┌──

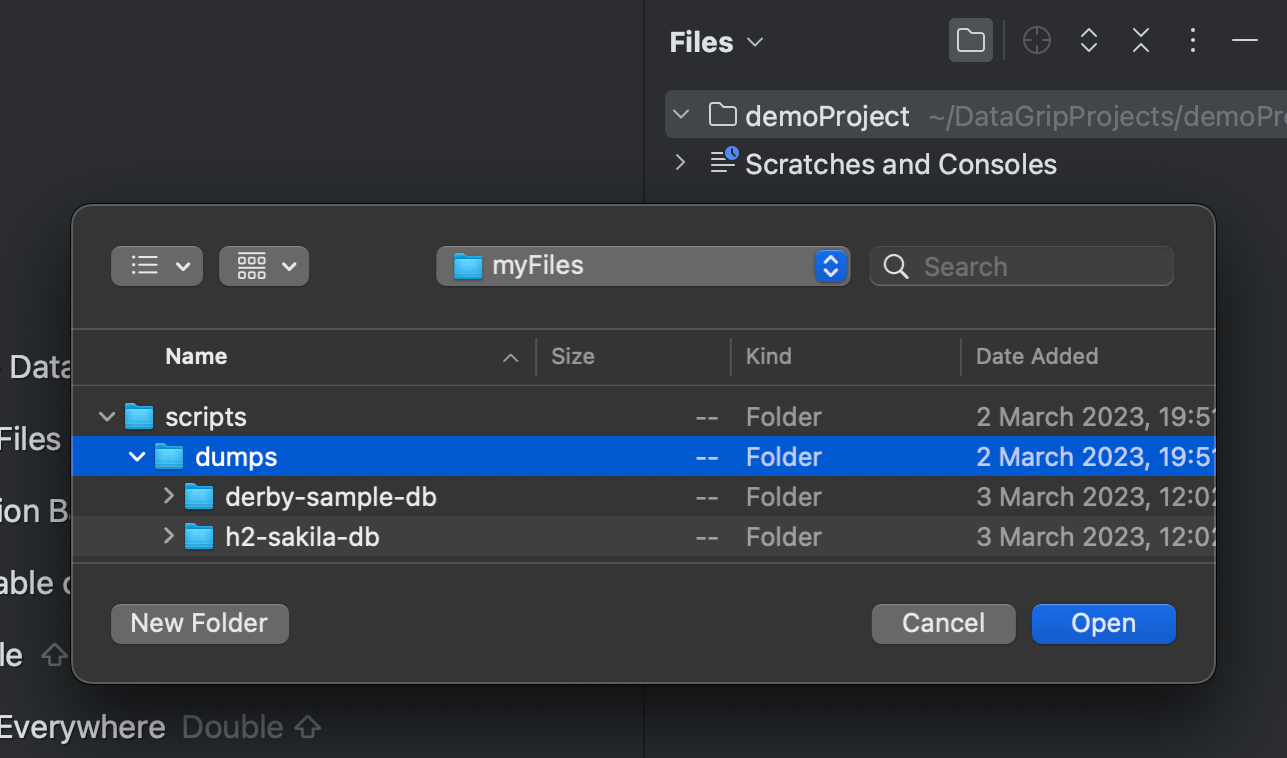
Task: Expand the derby-sample-db folder
Action: tap(168, 496)
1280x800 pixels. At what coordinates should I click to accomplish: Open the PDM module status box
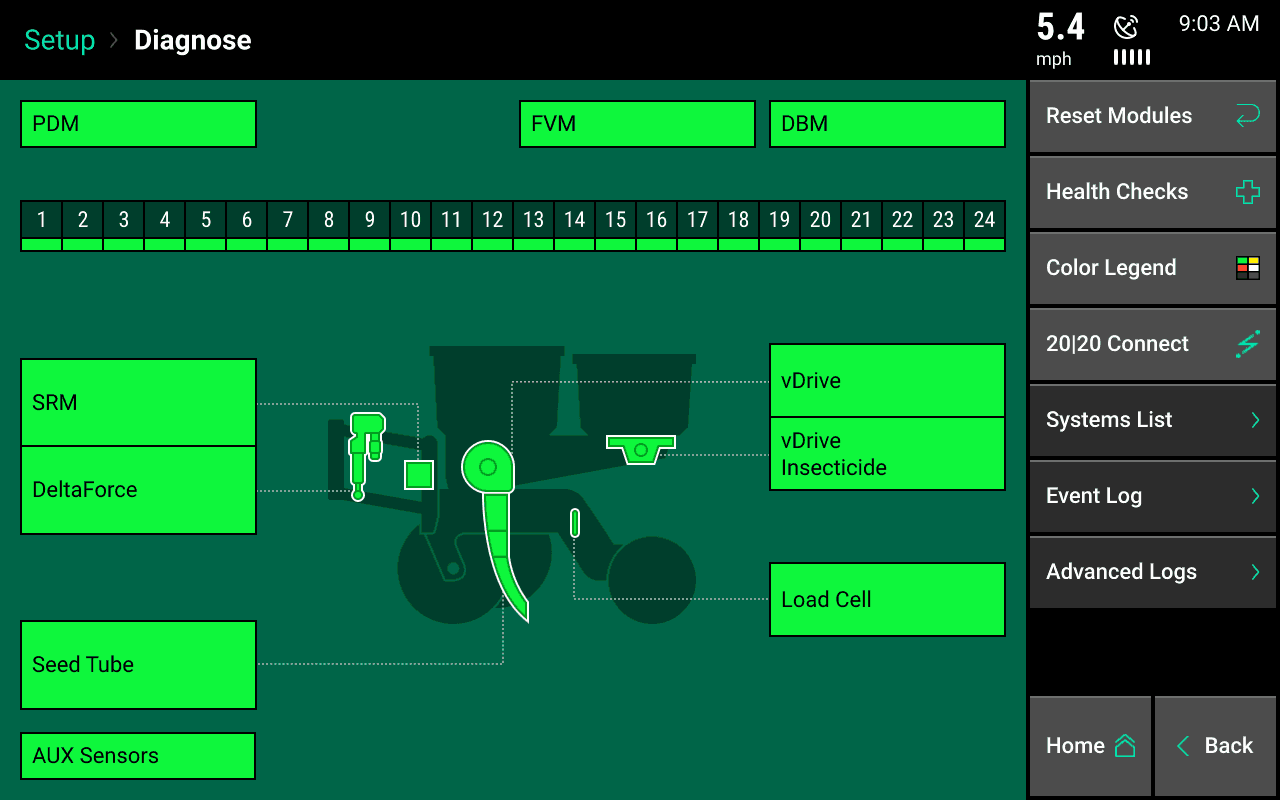[138, 124]
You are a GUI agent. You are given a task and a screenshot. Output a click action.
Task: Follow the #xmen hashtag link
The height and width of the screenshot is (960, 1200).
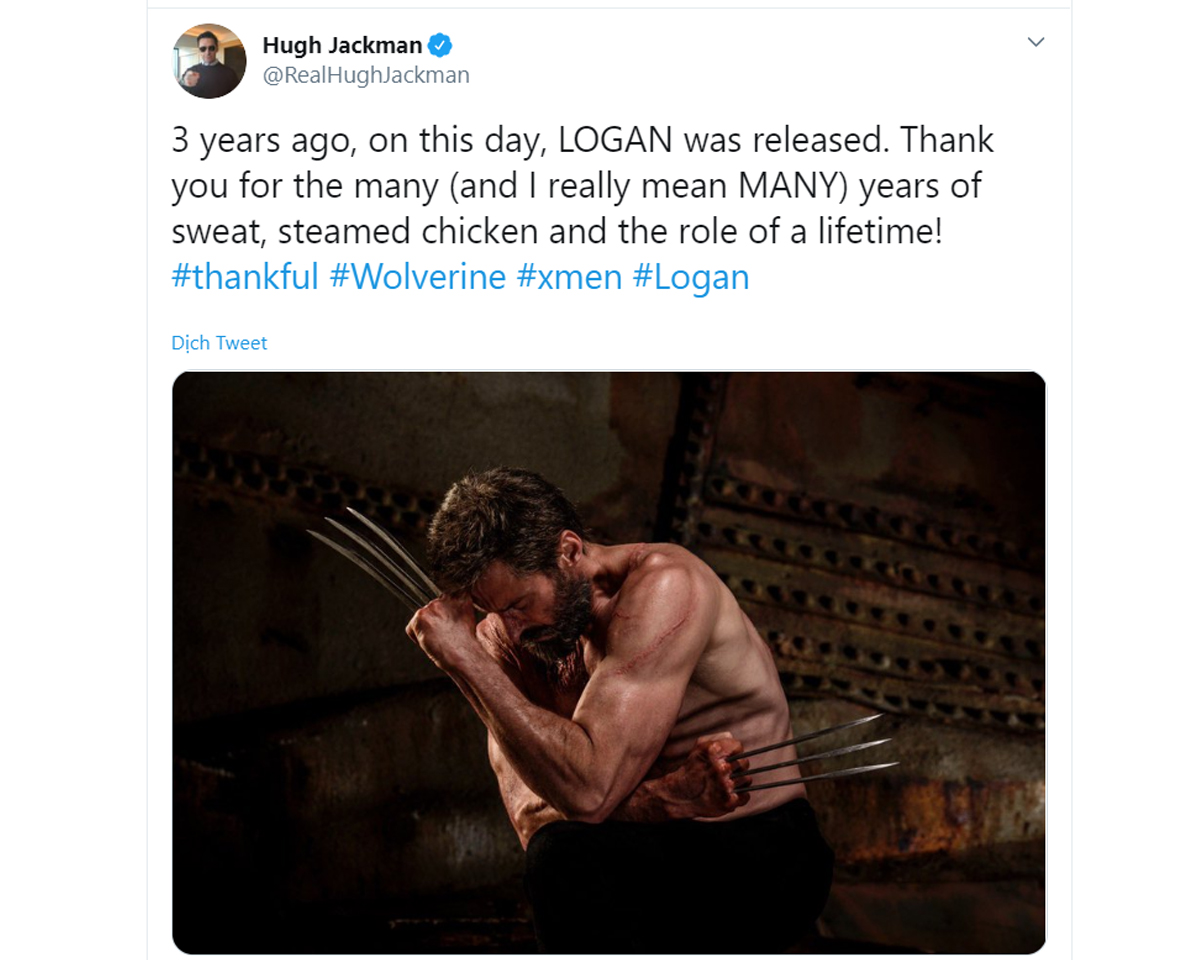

└──

▶ **Task directions**: Please turn the material from the line containing "1280x800 pixels. At" through the end of the material into a numbered list, including both ends and skipping any blank lines. Omit the pictures.

▶ **Finished task**:
1. 1280x800 pixels. At what coordinates should I click to accomplish: Open the PDM module status box
2. [138, 124]
3. You are a GUI agent. You are given a task and a screenshot. Output a click action.
4. Task: Follow the #xmen hashtag link
5. The height and width of the screenshot is (960, 1200).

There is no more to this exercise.